I have a soft spot for a film called The Ruling Class made in 1972, in which he plays an aristocrat who has a nervous breakdown, which is very funny, but not a lot else of interest happened until 1980, when he got another Oscar nomination for a now-forgotten film called The Stunt Man. Much better was My Favorite Year in 1982, in which he played an Errol Flynn-like film star who has to be shepherded round New York by a nervous young man, in a scenario not a million miles from My Week With Marilyn – but without the erotic undertow.

Another 5 years passed, and then he appeared in a supporting role in The Last Emperor, Bertolucci's overrated epic, before lapsing back into mediocre films once again. He is possibly the only actor to have played both Sherlock Holmes and Arthur Conan Doyle (Holmes's creator), but in neither of those roles did he distinguish himself, and it was not until the 21st century that he once again reminded us of how good he could be.

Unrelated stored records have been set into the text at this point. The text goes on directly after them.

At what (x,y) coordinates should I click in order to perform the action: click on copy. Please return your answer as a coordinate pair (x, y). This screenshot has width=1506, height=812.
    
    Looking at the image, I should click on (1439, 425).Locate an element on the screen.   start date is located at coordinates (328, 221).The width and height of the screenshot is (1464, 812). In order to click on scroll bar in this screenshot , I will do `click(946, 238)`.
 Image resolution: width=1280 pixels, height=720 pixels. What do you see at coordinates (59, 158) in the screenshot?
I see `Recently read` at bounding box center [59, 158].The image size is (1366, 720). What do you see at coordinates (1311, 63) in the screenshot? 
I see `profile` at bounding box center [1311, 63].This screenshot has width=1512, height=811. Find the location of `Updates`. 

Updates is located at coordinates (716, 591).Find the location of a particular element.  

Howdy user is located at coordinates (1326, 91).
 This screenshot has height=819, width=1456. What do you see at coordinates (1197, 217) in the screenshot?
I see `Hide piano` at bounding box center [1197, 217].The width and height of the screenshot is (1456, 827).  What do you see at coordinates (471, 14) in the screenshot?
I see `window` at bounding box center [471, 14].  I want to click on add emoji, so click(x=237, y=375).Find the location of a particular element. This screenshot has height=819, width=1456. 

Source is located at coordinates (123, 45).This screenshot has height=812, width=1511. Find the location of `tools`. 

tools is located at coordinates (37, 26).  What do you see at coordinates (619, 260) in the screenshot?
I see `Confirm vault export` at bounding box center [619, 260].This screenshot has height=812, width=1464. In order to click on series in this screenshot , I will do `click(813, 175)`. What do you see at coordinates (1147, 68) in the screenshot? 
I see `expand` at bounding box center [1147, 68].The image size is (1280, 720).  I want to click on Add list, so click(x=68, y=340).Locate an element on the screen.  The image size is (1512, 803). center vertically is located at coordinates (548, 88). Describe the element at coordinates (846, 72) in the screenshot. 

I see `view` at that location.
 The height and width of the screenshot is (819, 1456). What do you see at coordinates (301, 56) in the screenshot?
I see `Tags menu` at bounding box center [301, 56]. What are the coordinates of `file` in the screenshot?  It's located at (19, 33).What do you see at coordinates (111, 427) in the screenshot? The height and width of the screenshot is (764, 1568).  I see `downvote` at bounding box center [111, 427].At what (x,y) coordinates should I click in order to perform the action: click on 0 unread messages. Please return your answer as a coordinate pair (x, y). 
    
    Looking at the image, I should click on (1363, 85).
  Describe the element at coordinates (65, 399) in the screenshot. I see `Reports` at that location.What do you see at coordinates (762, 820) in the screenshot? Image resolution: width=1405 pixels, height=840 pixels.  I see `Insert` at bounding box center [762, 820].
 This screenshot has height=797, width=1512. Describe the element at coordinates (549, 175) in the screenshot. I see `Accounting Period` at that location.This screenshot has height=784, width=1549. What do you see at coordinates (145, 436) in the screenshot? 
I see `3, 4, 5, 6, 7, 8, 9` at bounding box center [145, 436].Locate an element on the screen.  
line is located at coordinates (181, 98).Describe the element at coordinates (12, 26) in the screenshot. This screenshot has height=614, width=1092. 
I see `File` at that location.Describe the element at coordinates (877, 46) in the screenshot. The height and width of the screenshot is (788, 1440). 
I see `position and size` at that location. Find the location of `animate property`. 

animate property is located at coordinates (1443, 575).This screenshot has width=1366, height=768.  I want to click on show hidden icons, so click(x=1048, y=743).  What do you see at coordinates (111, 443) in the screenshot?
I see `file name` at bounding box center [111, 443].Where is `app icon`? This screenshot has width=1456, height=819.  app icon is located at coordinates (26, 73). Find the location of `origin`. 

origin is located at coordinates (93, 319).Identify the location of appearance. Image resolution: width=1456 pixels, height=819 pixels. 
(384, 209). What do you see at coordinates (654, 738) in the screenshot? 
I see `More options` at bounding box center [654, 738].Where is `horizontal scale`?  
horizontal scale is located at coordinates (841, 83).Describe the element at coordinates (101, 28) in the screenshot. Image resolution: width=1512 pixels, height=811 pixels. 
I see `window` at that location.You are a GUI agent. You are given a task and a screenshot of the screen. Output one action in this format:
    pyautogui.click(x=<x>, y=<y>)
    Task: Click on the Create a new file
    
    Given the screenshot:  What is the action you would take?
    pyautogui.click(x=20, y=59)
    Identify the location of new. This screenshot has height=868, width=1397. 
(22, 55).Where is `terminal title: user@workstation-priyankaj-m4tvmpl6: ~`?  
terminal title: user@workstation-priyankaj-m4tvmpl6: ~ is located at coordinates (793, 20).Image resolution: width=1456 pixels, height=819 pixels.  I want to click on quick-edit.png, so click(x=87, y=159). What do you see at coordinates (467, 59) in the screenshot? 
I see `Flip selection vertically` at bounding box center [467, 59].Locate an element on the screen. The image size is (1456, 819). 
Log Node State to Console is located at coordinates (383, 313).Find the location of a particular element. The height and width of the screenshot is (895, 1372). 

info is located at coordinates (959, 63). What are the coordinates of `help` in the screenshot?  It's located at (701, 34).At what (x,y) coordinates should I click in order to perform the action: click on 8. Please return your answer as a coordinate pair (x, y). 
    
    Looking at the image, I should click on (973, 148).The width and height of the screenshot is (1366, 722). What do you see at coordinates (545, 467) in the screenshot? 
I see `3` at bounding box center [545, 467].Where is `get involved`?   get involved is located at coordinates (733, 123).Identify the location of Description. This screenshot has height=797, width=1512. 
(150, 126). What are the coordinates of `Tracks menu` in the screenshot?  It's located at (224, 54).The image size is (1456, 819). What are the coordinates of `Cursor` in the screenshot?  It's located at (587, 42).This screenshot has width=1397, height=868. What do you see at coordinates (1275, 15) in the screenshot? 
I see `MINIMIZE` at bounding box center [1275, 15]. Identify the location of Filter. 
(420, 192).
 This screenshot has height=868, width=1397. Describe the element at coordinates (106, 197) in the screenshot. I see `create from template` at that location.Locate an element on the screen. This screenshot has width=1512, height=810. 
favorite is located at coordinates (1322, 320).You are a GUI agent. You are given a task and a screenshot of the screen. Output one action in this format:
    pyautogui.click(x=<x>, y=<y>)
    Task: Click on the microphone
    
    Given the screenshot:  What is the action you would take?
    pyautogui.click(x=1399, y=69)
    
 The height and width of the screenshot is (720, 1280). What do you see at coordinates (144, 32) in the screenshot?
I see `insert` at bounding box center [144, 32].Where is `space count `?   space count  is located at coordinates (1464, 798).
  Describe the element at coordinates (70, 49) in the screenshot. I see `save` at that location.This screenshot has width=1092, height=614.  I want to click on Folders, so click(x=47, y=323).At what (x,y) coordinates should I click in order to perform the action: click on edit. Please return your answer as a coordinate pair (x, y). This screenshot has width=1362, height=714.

In Venus, he plays an old bloke who unexpectedly becomes the friend and confidante of a much younger girl. It's a beautifully observed relationship for which he was given his 8th and last Oscar nomination. Better still, though, is his role in Dean Spanley, a film that everyone who loves films should see, as an old man mourning the loss of one son by being unpleasant to the surviving one. It's such a perfect performance that I can almost forgive him for how much time he wasted on inferior films over the previous 50 years.

I'm glad to say he never accepted a knighthood, and pleased that he has chosen to call time on his own terms, rather than slogging on till the bitter end. It may be that there are only a handful of great performances to be cherished, but at least we have those to remember him by.